Empêcher le Restaurateur.

Publié le par Ali

Alain Badiou


Les faibles, les timorés n’aiment pas les faibles, ils leur préfèrent ceux d’en face, les puissants, les nantis, les riches qu’ils servent avec d’autant plus de zèle qu’ils fondent la légitimité de la puissance sur un ordre naturel et allant de soi.

Sarkozy est de ceux là. Les puissants le fascinent comme la lumière le papillon. Les faibles, les paumés, il les rend seuls responsables de leur tares. Il manipule les mots, les principes, les concepts pour mieux les vider de leur sens et les mettre au service de ses maîtres. Démocratie, droits de l’homme ne sont sur ses lèvres que coquilles vides, sons étouffés et paroles avalées jusqu’à la nausée.
Il est, pour reprendre le mot de Badiou dans Libération, le Restaurateur. Un Louis XVIII aigri, nostalgique du despotisme et thuriféraire des fastes d’antan.

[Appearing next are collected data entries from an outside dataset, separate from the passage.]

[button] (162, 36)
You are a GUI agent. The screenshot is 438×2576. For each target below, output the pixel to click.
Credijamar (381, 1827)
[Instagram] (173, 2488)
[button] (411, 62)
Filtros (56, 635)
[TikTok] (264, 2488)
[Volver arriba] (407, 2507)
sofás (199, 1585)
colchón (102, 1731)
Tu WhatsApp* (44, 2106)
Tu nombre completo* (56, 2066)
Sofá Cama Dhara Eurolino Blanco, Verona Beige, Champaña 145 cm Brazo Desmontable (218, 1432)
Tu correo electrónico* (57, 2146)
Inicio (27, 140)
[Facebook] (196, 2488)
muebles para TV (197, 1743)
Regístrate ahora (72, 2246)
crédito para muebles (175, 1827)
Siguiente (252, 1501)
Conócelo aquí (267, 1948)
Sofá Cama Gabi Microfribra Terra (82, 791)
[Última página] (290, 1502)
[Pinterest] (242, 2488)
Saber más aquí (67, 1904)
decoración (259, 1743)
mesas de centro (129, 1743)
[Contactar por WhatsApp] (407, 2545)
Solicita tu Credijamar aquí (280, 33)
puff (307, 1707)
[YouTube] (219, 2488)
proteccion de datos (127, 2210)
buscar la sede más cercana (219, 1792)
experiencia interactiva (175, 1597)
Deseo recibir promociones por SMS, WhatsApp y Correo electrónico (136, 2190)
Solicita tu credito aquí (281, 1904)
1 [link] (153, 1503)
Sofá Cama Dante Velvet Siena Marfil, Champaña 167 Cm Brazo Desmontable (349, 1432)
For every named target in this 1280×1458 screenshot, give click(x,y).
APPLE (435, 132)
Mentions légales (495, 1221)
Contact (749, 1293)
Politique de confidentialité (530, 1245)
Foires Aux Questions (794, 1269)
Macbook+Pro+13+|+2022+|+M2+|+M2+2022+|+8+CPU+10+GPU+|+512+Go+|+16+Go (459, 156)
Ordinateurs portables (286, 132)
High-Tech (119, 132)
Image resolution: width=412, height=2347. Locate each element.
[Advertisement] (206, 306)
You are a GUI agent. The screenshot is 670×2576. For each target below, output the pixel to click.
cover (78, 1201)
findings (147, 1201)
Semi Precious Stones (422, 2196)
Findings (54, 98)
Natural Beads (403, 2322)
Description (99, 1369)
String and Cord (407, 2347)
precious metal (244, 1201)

Aujourd’hui, en ce jour de grève, n’oublions pas, mes amis que le système, s’il est moribond, pareil à l’hydre, reste dangereux et plus destructeur que jamais.
Cette violence externalisée avec une brutalité inouïe – voyez l’Irak, l’Afghanistan, la Palestine – se tourne désormais vers nous qui le combattons, le dénonçons, nous qui appelons à le casser définitivement, à défenestrer les médias complices, à vouer aux gémonies ceux qui démantèlent, chaque jour un peu plus, nos libertés individuelles, nos droits sociaux.
Cette bête, ce n’est pas de front que nous la tuerons, c’est de partout, chaque minute de grève, chaque obstruction sur le chemin de son totalitarisme, chaque cri de colère, toute manifestation, tout écrit, tout slogan sont bons pour harceler le monstre, l’énerver, le faire tourner en rond, le saouler de colère et de ressentiment et, finalement, le mettre au tapis de ses illusions perdues.
Mais, dans le fond, pourquoi Sarkozy aime-t-il les puissants ?
Parce que sa nature timorée entretient une peur.
Nous lui faisons peur… ne l’oubliez jamais !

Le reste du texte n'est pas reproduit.